Sebenarnya Damar kebingungan. Mengapa setelah siuman, Elang berubah total? Bahkan saat mereka pertama kali bertemu ketika Damar menjenguk Ayu pun, Elang langsung sok kenal, sok dekat, sok akrab kepadanya. Ia merasa salah satu saraf Elang ada yang terputus.

"Sumuk rek, nyopot masker oleh gak seh? (Gerah nih, boleh tidak sih melepas masker?)" tanya Elang sembari menarik masker medisnya sedikit jauh dari hidung dan mulut, lalu bernapas kuat-kuat.

"Eh Lang, menurutmu aku perlu beritahu Ayu tentang berita-berita ngawur itu?" tanya Damar, tak menanggapi pertanyaan Elang. Ia pun menjatuhkan pantatnya di atas sofa, membuat mereka sedikit berjauhan. Physical distancing, katanya.

Elang terdiam, membayangkan reaksi dan ekspresi apa yang akan Ayu tunjukkan ketika mengetahui judul berita ngawur itu. Lelaki itu terkekeh, "Kamu yakin mau memberitahunya? Kalau iya, pasti bakal kocak."

Mereka berdua dan obrolan memenuhi ruangan itu. Elang, sejujurnya jadi sangat menyayangi Damar. Ia membayangkan bahwa sahabat Ayu itu adalah putra yang ia besarkan delapan belas tahun lamanya, meski ruhnya saja yang sama. Ia ingin mengetahui bagaimana kehidupan Arangga sepeninggal Adirangga, tetapi langsung menyadari bahwa Damar tak memiliki ingatan sebagai lelaki itu. Kini, ia hanya bisa menunggu Ayu bisa secepatnya siuman. Ia berjanji tidak akan pengecut lagi, ia ingin bertukar cerita dengan gadis itu.

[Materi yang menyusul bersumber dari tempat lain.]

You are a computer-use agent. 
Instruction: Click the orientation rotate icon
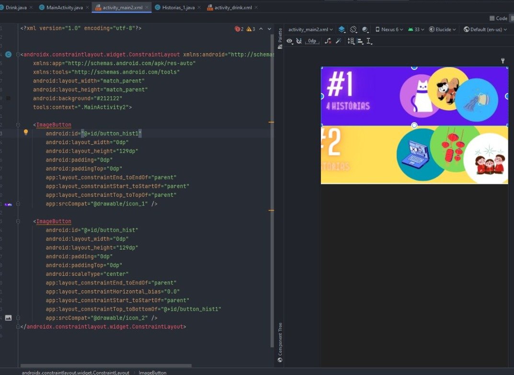354,29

Obrolan mereka berdua terus mengalir, tak hanya membicarakan tentang Ayu. Namun, mereka turut membahas hal-hal sepele. Damar keheranan, ia merasa begitu dekat dengan Elang padahal hanya sekadar mengenal sebelumnya. Ia pun tak marah kepada Elang yang jelas-jelas memiliki seorang tunangan karena setidaknya, lelaki itu peduli kepada sahabatnya. Pun Elang telah menjelaskan segala sesuatu kepada Damar tanpa ditutupi, kecuali perihal yang terjadi di Majapahit. Damar pun tak terkejut. Ia sudah memiliki praduga tipis sejak Elang melihat Ayu di ruang paduan suara. Akan tetapi, ia tak menyangka bahwa Elang sepengecut itu.